Perceptual adaptation to a spoken passage’s long term spectral average.
Jingyuan Huang, Lori L. Holt, & Andrew J. Lotto

Poster available in PDF format

The current study demonstrates that listeners adapt to a passage of speech such that subsequent speech categorizations are made relative to the passage’s long-term average spectrum (LTAS). Native-English participants listened to a passage from Harry Potter for about 2 min. Next, they completed a categorization task across a series of natural speech tokens from the same talker, manipulated to vary perceptually from /ga/ to /da/. The passage was filtered to emphasize or de-emphasize regions of the LTAS without altering perceived talker identity or intelligibility. Following exposure to a passage with greater high-frequency energy, listeners more often categorized targets as /ga/ compared to target categorization following the same passage with lower high-frequency energy. Thus, listeners exhibit sensitivity to long-term spectral distributions and categorize subsequent speech relative to the LTAS of the exposure context. The spectrally contrastive directionality of the effect is consistent with earlier work demonstrating the influence of adjacent context on speech categorization, but this study extends the findings to the LTAS of a passage (across minutes) and demonstrates that context need not be adjacent to influence speech categorization. The implications for this work for talker and accent normalization will be discussed. [Work supported by NIH R01DC004674].

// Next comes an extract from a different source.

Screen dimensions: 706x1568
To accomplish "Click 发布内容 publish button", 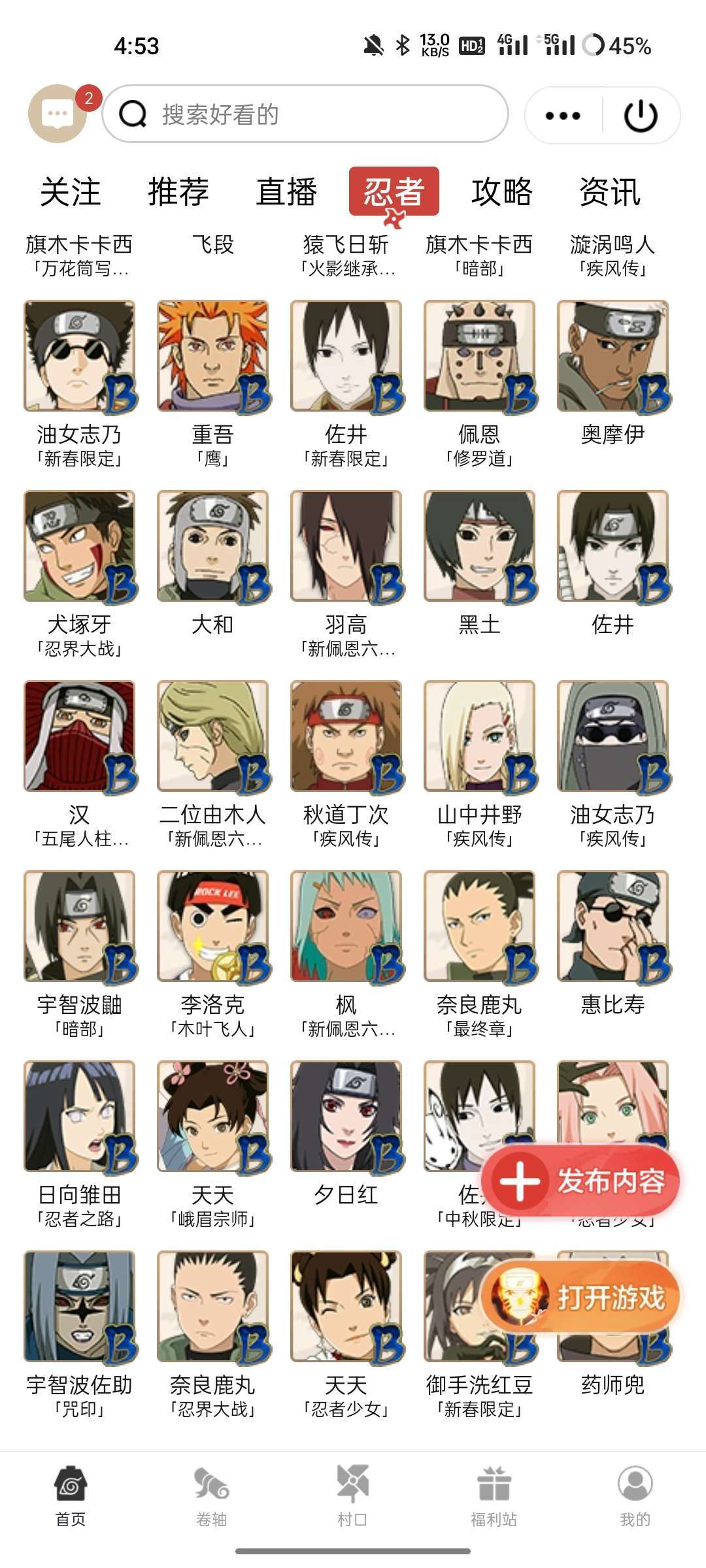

Sensitivity to input distributions and decision boundaries in auditory category learning.
Sung-joo Lim & Lori L. Holt

Poster available in PDF format

Previous research demonstrates the sensitivity of adults and infants to the statistical regularity of input distributions defining speech categories [D. L. Grieser and P. K. Kuhl, Dev. Psychol. 25, 577–588 (1989)] and even non- human animals exhibit such sensitivity [Kluender et al., J. Acoust. Soc. Am. 104, 3568–3580 (1998)]. Speech categories’ structure also possesses information to support the use of decision boundaries in categorization. To investigate the interaction of distribution versus decision-boundary information in auditory category learning, the current research tracked listeners learning novel non-speech categories defined by two acoustic dimensions, the center frequency and modulation frequency, via explicit training with feedback. Early in learning, listeners exhibited sensitivity to distributional regularities of categories by robustly responding to more densely sampled regions of acoustic space. However, evidence of listeners’ reliance on a decision boundary emerged once learning plateaued. The point in learning at which decision boundaries predicted categorization response was determined not only by the type of listeners’ prior experience with the sounds but also by the perceptual salience of the acoustic dimensions. [Work supported by NSF].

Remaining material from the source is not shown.